### TRY IT:
Using the data below, restate exactly every line from the one with "You are a GUI" up to and including the one with "This screenshot has width=690, height=452.". No picture belongs in it.

### INFORMATION SUPPLIED:
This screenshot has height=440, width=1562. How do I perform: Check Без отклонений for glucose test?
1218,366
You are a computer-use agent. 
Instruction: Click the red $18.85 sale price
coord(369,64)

...

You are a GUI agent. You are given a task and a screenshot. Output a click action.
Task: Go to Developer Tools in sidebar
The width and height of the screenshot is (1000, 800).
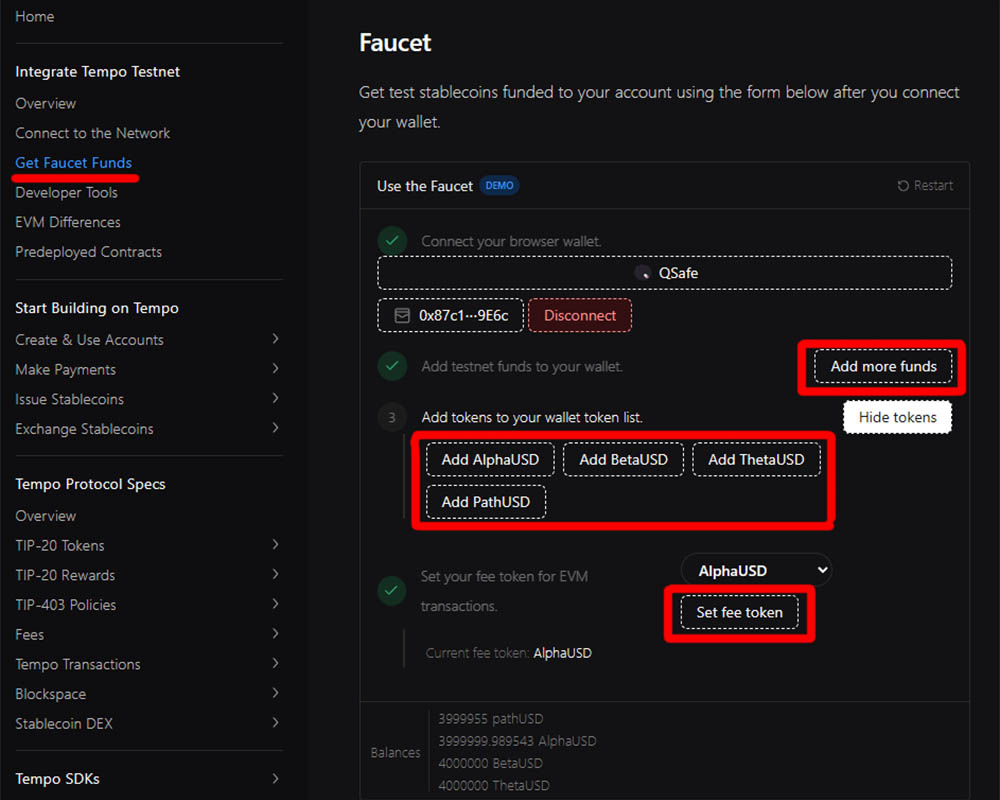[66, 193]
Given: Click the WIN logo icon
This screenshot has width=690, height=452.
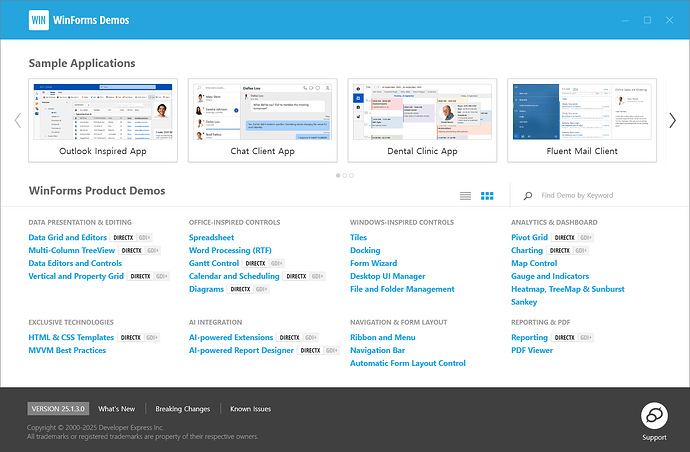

### TASK ANSWER:
You are a GUI agent. You are given a task and a screenshot. Output a click action.
Task: Go to Developer Tools in sidebar
The width and height of the screenshot is (1000, 800).
[66, 193]
Given: Click the WIN logo icon
This screenshot has width=690, height=452.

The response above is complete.